[Tex/LaTex] Draw a demonstration of Pythagorean theorem with TikZ

Question

I have to draw a visual representation of Pythagorean theorem. I had the initial approach of drawing the triangle in the middle and then work my way up by handling the squares. But it seems to much brute-force work. So is there any easy way to do this which could mean avoiding the brute-force approach ? (maybe with some library). Some sort of explanation or useful hint would suffice.

Answer 1

This is really just for fun and no competitor to Alain Matthes nice macros and routines. However, it is not too difficult to let TikZ draw squares above/below a given line such that this line becomes one edge of the square.

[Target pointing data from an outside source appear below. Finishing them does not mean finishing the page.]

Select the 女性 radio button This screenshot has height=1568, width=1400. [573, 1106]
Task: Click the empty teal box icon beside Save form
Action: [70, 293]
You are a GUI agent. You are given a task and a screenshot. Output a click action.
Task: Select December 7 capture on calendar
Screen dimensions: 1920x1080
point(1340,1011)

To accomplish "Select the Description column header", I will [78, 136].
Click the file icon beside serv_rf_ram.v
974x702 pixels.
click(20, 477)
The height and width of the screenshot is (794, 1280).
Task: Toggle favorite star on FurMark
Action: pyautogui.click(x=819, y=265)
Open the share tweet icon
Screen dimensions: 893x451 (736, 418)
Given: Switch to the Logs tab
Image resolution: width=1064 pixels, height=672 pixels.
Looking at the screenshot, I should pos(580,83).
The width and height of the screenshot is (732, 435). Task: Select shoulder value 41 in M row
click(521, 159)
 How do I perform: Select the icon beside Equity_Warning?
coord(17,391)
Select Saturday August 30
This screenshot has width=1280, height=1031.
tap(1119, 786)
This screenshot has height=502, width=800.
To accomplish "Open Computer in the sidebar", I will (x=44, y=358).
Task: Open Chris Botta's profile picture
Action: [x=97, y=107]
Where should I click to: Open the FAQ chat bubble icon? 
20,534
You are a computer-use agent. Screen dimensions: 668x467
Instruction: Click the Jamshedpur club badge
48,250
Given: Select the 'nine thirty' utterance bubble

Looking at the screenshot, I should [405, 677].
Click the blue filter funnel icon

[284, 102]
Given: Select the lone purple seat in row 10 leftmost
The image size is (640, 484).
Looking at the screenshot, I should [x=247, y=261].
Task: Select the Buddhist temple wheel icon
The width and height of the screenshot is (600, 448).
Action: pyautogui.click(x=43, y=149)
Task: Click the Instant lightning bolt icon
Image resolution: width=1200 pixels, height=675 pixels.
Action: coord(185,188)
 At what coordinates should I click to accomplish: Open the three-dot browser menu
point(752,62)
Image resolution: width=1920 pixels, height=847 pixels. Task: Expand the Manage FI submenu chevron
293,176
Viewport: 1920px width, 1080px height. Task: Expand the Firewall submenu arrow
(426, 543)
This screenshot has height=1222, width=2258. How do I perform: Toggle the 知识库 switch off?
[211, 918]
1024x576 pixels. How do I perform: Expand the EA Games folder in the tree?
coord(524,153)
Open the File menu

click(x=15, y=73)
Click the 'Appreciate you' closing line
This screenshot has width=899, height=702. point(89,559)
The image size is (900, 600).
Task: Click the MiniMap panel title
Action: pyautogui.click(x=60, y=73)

\documentclass[tikz,border=3.14mm]{standalone}
\usetikzlibrary{calc,positioning}
\begin{document}
\tikzset{square/.style={minimum size=#1,draw},
measureme/.style={execute at begin to={
\path let \p1=($ (\tikztostart) - (\tikztotarget) $),\n1={veclen(\x1,\y1)}
in \pgfextra{\xdef#1{\n1}};}}}
\begin{tikzpicture}
\draw[measureme=\mylen](0,0) 
to node[midway,sloped,above,square=\mylen,fill=blue!20]{\xdef\mylenC{\mylen}} node[midway,left=3pt]{$c$} (2,4)
to node[midway,sloped,above,square=\mylen,fill=red!20]{\xdef\mylenB{\mylen}} node[midway,right=3pt]{$b$} (2,0) 
to node[midway,sloped,below,square=\mylen,fill=purple!20]{\xdef\mylenA{\mylen}} node[midway,below=3pt]{$a$} (0,0);
\begin{scope}[yshift=-5cm]
 \node[square=\mylenB,fill=red!20](B) {$b^2$};
 \node[left=2pt of B] (plus) {$+$};
 \node[left=2pt of plus,square=\mylenA,fill=purple!20](A) {$a^2$};
 \node[right=2pt of B] (eq) {$=$};
 \node[right=2pt of eq,square=\mylenC,fill=blue!20](C) {$c^2$};
\end{scope}
\end{tikzpicture}
\end{document}

EDIT: Made the node labels upright and added the Pythagoras relation.

EXPLANATION: The measureme style makes TikZ measure the length of the edges (and store the result in a macro, which is called \mylen in the example). The square style produces a, well, square, which is placed in the middle of a given edge such that it coincides with the edge.